Dark Harvest: Legacy of Frankenstein Resistance Review

It seems Dr Frankenstein was right all this time. Suddenly your only future is to eventually be used as spare parts and otherwise live a meaningless, hopeless existence until that future comes about. Each night before you sleep you remember those you knew who have eventually disappeared to become part of someone else. No chance of advancement, progress or self-fufillment for you now.

Yeah. I would grab my pitchfork too!

Dark Harvest: Legacy of Frankenstein Resistance is the expansion to Dark Harvest: Legacy of Frankenstein (which if you haven’t looked through yet – we talked to its creators!) and is now looking at this bleak world through the cattle’s eyes!

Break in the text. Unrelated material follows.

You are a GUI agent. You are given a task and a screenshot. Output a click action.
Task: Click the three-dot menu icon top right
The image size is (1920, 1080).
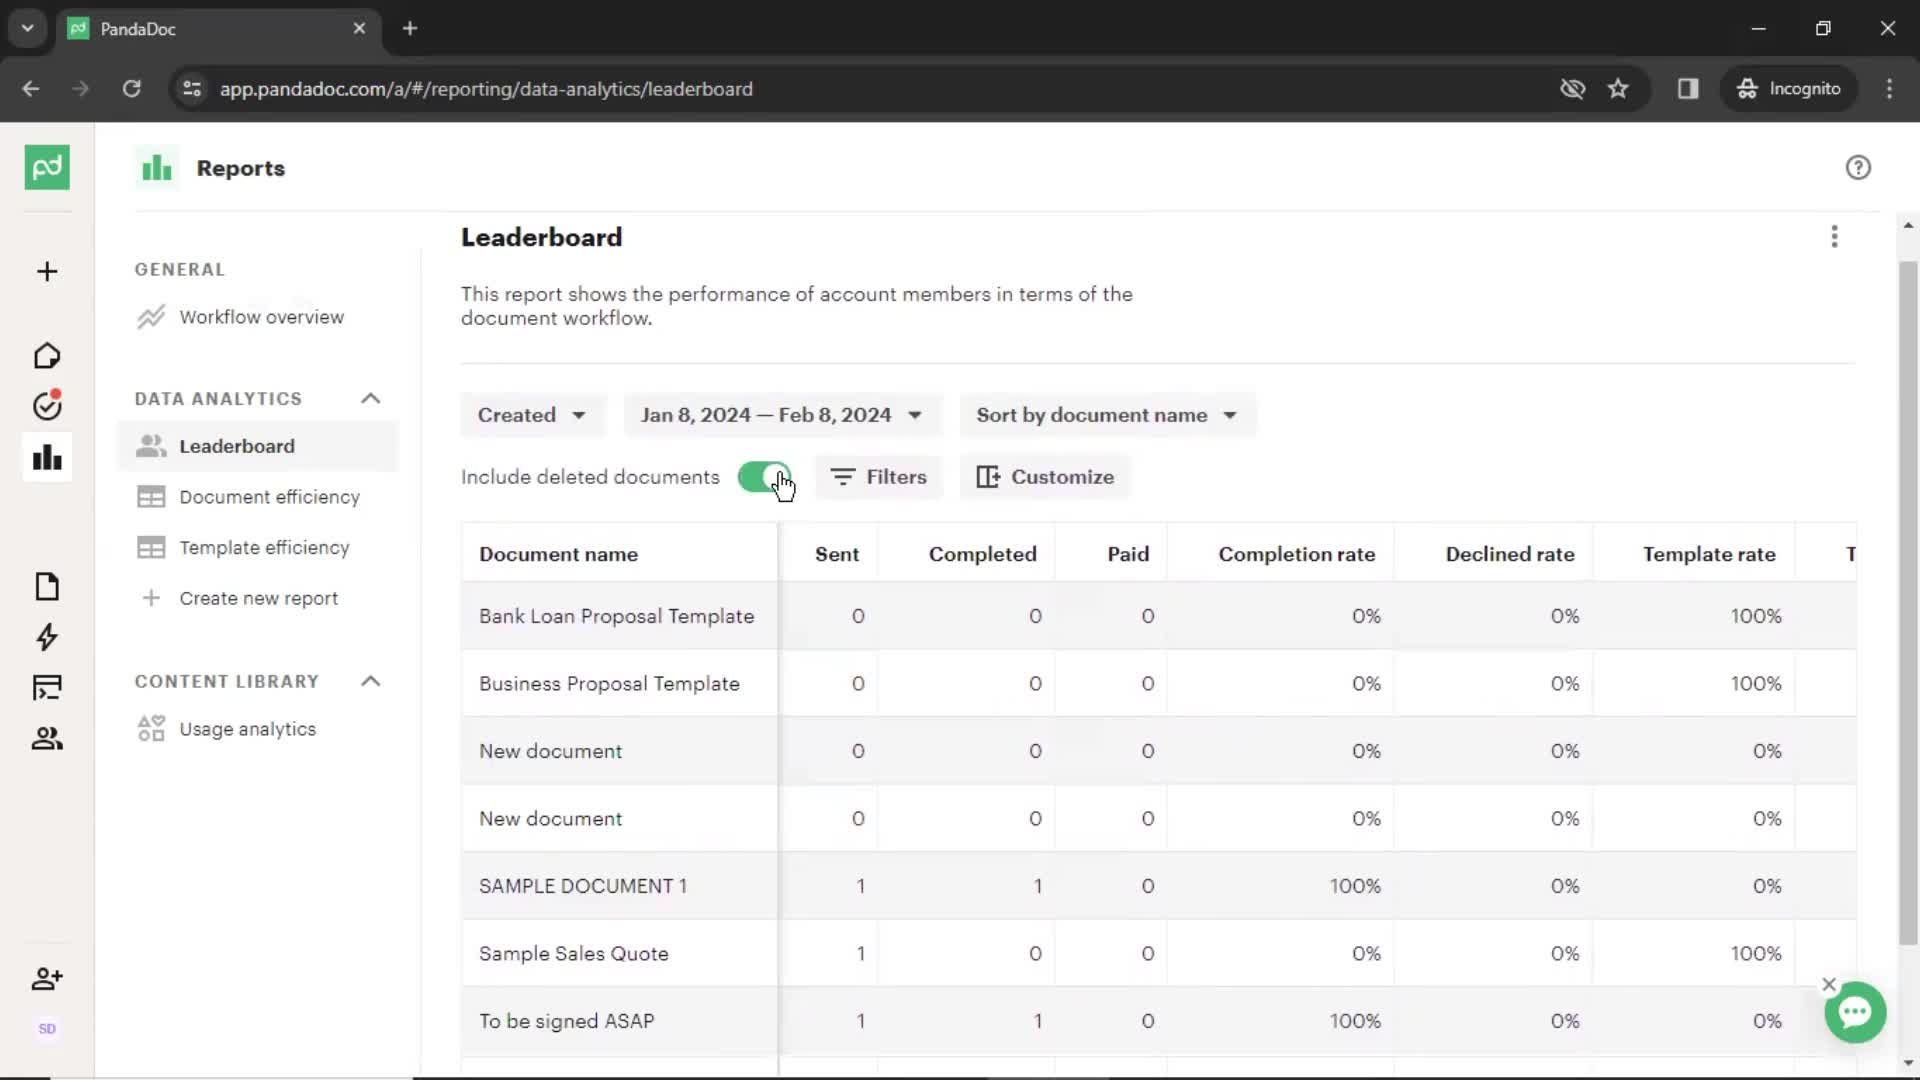pyautogui.click(x=1832, y=236)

A very quick recap into Legacy of Frankenstein if you aren’t familiar – a alternative future Europe where Doctor Frankenstein does manage to combine body parts to create life and The Creature is born. The Creature despises his owner and Frankenstein with his new powers becomes immortal. So Frankenstein with his new-found powers decides to take over Romania and call it Promethia – his new kingdom that he now rules with an iron fist and nobody is really allowed in, or out.

Then you throw in the harvest. Aristocracy and high ranking officials/scientists and the likes to rob dead and living bodies of organs as they need. With these new powers they keep their youth and are enhanced physically as well. Now Surgeons aren’t just known for their nose jobs, but are like fashion moguls of today. Getting a gucci has a whole new meaning in Promethea.

This book is all about the resistance. The people who don’t want to be used to make the new gucci. The people who want to better themselves even though they weren’t born to a upper-class family. This is playing the game from the other side of the fence, and working against this dystopia hell.

The first part of the book really gives you a feel for the resistance. From organisation to relationships with the locals. What to expect from certain people if they ever found out you were a member of resistance and what it is like to be a resistance member in Promethia. To say the Resistance is the underdog wouldn’t be a lie by any stretch. From the situation with the strict weapon control to the surprising relationship with the black market. It explains the tactics that the resistance use to avoid hurting innocents and how recruiting is an art of observation rather than every son and daughter joins. You get a real sense of what these people are like and how difficult it is to be a member.

Then you get the Promethean authorities.  Like in the first book – all of Frankenstein’s intentions were good, of course. It was everything around him that resulted in the country going to hell in a hand basket. This chapter is noticeably shorter but no less useful than the resistance chapter. There is plenty of material here to give your antagonists plenty of delicious flavours. It explains the structure of the military and the motivations behind the military, after all, why are they following Frankenstein? What happens if you get captured? All explained in glorious detail to help the GM run them as you would expect in this world.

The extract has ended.